__Extracted text__.
+ + +
[转] The Mali GPU: An Abstract Machine, Part 2 - Tile-based Rendering_综合

第二篇，介绍了Tile-based rendering。一样有中英文对照。

1. 英文原文

In my previous blog I started defining an abstract machine which can be used to describe the application-visible behaviors of the Mali GPU and driver software. The purpose of this machine is to give developers a mental model of the interesting behaviors beneath the OpenGL ES API, which can in turn be used to explain issues which impact their application’s performance. I will use this model in the future blogs of this series to explore some common performance pot-holes which developers encounter when developing graphics applications.

This blog continues the development of this abstract machine, looking at the tile-based rendering model of the Mali GPU family. I’ll assume you've read the first blog on pipelining; if you haven’t I would suggest reading that first.

The “Traditional” Approach

In a traditional mains-powered desktop GPU architecture — commonly called an immediate mode architecture — the fragment shaders are executed on each primitive, in each draw call, in sequence. Each primitive is rendered to completion before starting the next one, with an algorithm which approximates to:

 
   
     foreach( primitive )
+ + +
__What you are asked to do__. Resume the article on tile-based rendering in the Mali GPU, picking up right after its last line, "foreach( primitive )".

__Data segment__.
+ + +
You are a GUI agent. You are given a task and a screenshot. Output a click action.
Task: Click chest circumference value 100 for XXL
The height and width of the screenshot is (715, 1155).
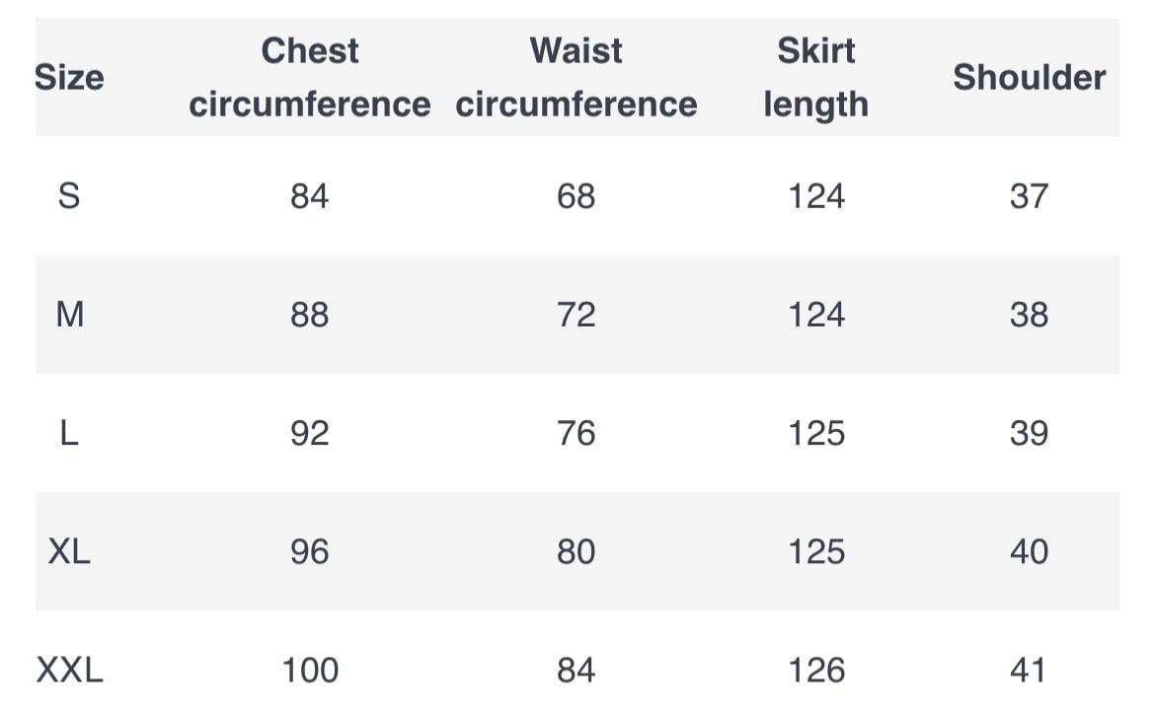point(310,671)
+ + +
__Final result__.
          foreach( fragment )  
               render fragment  

As any triangle in the stream may cover any part of the screen the working set of data maintained by these renderers is large; typically at least a full-screen size color buffer, depth buffer, and possibly a stencil buffer too. A typical working set for a modern device will be 32 bits-per-pixel (bpp) color, and 32bpp packed depth/stencil. A 1080p display therefore has a working set of 16MB, and a 4k2k TV has a working set of 64MB. Due to their size these working buffers must be stored off-chip in a DRAM.

Every blending, depth testing, and stencil testing operation requires the current value of the data for the current fragment’s pixel coordinate to be fetched from this working set. All fragments shaded will typically touch this working set, so at high resolutions the bandwidth load placed on this memory can be exceptionally high, with multiple read-modify-write operations per fragment, although caching can mitigate this slightly. This need for high bandwidth access in turn drives the need for a wide memory interface with lots of pins, as well as specialized high-frequency memory, both of which result in external memory accesses which are particularly energy intensive.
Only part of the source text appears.